You are a director/company secretary of a company. It is Friday morning and you have just been handed a note that came in from an individual requesting access to the company’s register of members. What do (should!) you do?

The general rule in the UK is that a company’s register of members can be inspected by any person (whether they are a shareholder or not) provided that the individual (i) pays a prescribed fee, and (ii) submits a request which contains certain compulsory information as set out under section 116 Companies Act 2006 (section 116 request), including the purpose for which the information accessed is to be used.

In short, your company is not required to comply with a request, and would be directed not to do so, if a court was satisfied that the inspection was not sought for a ‘proper purpose’. However, unless your company obtains an order from the court not to comply with the request, non-compliance would be a criminal offence committed by the company and every officer of the company who is in default.

A company only has five working days to either comply with a section 116 request for access or apply to the court for a no access order. Therefore, it is very important that you consider what procedures you have in place for ascertaining whether a request is being made for a proper purpose or not.

The onus is on the company to show that the purpose is improper. Unhelpfully, the Companies Act 2006 does not define what a 'proper purpose' is. In addition, the Court of Appeal has held that it is not possible to provide an exhaustive definition.

The purpose (and whether or not it is appropriate) has to be assessed objectively looking at the facts and evidence of each request.
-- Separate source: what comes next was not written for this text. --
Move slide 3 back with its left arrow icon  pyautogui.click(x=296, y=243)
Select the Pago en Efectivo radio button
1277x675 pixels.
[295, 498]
Reference can be made to the Institute of Chartered Secretaries & Administrators which has published guidance on the proper purpose test, as well as recent case law such as Burry & Knight Limited & Another v Knight (where the intention to identify who the current shareholders were and to write to these shareholders detailing concerns about past conduct of the directors - a concern which had no substance, was deemed an 'improper purpose') or Richard Charles Fox-Davies v Burberry plc (where requests by a commercial tracing agent to view a company's register of shareholders to extract a commission from tracing lost members, was also deemed an 'improper purpose'.)
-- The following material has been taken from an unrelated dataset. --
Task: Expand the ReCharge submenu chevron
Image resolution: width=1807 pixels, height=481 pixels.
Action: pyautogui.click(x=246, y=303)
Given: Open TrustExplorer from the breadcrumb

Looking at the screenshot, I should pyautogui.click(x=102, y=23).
Lastly, you should be mindful of the following general points raised from case law:

  • the words 'proper purpose' should be given their ordinary, natural meaning;
  • where there are multiple purposes of which some are proper and some are not, a proper purpose is not necessarily tainted by being coupled to an improper purpose;
  • in deciding whether a purpose is proper it may be necessary to look at both the objective and the means of achieving that objective;
  • the test is the same for members and non-members requesting access; and
  • whether a purpose is proper does not depend on whether the request is in the best interest of the shareholders.

Requests to inspect a company’s register of members may be few and far between, however, a clear policy for what your company deems a 'proper purpose' should be in place to avoid any criminal liability arising from a delay whilst you consider the point.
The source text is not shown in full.